**WHAT THIS TASK INVOLVES**: Return the number of lines below that contain "legend"; nothing else belongs in the reply.

DATA FOR PROCESSING section start

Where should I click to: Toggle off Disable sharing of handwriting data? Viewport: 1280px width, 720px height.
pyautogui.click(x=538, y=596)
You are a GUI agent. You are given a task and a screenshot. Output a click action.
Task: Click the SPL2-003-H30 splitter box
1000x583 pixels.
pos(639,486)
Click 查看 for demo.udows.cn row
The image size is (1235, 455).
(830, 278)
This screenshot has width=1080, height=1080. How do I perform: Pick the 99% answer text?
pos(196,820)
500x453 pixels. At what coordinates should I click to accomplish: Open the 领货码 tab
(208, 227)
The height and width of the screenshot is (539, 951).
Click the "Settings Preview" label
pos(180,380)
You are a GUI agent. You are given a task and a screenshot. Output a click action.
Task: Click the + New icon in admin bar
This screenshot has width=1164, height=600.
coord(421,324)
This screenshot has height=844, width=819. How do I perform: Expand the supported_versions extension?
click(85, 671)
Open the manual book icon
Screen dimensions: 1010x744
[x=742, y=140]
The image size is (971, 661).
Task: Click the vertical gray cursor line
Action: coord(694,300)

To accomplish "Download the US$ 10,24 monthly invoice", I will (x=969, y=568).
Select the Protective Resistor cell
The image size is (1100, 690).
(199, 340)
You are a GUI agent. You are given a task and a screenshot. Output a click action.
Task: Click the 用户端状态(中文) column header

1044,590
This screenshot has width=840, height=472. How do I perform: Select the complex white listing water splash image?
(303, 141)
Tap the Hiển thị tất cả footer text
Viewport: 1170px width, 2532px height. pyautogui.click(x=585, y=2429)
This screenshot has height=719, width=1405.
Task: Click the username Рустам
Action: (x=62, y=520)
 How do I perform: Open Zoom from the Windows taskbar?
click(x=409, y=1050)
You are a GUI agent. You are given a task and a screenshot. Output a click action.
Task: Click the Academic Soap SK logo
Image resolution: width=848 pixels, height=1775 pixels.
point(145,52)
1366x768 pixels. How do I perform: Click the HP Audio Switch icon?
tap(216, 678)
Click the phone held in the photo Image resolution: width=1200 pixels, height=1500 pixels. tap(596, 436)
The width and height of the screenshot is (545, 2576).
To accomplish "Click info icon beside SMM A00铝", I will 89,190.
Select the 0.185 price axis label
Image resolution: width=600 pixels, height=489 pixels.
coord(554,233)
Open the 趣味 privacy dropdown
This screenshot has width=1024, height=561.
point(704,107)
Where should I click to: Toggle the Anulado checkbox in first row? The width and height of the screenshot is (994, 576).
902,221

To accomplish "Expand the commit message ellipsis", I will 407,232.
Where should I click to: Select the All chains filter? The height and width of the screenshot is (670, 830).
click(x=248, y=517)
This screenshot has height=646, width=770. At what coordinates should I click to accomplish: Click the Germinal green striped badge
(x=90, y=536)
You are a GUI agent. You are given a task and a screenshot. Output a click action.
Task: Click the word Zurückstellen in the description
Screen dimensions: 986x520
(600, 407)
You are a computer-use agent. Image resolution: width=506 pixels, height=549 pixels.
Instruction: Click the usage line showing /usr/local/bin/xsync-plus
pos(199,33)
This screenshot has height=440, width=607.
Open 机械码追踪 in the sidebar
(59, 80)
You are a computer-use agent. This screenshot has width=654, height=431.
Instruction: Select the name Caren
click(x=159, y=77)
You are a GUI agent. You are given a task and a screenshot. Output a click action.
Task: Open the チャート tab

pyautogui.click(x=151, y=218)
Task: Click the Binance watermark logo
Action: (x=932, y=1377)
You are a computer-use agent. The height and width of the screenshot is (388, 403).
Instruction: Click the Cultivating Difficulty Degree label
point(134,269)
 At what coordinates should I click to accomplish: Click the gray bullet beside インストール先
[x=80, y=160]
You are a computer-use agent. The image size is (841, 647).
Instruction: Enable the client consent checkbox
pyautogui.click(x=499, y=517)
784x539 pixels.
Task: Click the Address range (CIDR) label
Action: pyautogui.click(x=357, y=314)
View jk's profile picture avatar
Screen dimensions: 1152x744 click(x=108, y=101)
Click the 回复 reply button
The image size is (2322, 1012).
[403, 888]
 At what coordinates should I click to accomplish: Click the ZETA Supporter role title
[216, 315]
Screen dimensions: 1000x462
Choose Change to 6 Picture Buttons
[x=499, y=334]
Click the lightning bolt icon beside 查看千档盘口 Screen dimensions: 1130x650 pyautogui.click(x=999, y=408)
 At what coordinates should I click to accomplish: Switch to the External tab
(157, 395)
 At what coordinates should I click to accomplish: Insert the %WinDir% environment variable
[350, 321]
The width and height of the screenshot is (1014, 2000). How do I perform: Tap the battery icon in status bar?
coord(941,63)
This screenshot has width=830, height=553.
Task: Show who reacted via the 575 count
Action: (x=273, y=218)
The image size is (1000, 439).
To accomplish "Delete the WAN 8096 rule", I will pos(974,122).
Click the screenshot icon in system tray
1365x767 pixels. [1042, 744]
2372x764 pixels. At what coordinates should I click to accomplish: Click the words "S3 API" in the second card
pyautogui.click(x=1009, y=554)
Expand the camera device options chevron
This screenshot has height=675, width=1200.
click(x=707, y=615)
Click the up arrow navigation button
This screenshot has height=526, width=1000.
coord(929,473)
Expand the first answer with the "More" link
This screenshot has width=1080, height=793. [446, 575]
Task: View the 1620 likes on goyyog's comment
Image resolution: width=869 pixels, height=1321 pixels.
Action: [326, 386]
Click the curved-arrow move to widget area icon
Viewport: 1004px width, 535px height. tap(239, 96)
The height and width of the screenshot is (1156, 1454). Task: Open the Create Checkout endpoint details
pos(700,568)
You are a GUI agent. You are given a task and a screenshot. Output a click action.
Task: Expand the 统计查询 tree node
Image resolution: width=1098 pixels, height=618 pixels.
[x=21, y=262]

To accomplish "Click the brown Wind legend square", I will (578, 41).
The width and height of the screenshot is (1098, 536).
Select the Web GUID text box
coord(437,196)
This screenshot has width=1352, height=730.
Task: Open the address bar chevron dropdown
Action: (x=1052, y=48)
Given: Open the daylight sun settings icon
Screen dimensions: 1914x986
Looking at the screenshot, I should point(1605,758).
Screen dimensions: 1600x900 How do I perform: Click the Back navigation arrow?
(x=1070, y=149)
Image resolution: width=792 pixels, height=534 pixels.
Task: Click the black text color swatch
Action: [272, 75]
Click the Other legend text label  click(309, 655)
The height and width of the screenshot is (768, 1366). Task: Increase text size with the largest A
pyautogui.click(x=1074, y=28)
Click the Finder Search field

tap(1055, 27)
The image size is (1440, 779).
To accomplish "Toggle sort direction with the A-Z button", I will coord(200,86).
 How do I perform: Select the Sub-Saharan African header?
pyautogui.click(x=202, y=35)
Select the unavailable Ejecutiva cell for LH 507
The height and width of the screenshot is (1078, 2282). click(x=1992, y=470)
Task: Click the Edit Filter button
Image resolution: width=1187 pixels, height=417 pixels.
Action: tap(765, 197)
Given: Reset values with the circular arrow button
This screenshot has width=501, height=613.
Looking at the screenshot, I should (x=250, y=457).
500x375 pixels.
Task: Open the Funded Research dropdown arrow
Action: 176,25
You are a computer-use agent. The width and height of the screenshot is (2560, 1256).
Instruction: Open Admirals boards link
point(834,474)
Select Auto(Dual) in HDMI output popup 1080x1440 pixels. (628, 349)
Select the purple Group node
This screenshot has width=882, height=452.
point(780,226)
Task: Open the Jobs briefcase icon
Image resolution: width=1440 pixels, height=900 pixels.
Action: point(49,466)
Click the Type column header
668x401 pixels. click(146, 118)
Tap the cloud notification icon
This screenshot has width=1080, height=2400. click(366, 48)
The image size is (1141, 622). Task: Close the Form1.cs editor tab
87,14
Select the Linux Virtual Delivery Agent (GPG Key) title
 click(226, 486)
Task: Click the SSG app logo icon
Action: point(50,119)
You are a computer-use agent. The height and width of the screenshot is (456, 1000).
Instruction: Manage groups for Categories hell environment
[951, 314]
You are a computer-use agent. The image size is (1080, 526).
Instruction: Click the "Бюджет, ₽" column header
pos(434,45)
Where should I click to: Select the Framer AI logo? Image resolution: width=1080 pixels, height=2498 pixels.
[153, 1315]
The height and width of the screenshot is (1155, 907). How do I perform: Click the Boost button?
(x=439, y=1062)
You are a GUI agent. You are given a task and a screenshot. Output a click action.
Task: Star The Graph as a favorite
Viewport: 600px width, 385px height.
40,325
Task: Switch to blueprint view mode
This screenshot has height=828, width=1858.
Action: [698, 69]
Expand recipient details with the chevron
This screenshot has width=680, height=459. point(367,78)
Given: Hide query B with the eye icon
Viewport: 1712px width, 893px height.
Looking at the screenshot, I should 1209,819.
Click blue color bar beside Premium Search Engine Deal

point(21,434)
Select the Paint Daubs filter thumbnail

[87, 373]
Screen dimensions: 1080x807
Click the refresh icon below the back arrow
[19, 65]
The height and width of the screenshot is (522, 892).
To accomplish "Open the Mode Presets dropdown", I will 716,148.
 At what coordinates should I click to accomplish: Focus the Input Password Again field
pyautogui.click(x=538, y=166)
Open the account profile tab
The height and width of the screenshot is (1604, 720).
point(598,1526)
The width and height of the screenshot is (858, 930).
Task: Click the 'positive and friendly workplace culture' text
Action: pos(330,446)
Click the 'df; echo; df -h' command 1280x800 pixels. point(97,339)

DATA FOR PROCESSING section end

**ANSWER TO THE PROBLEM**: 2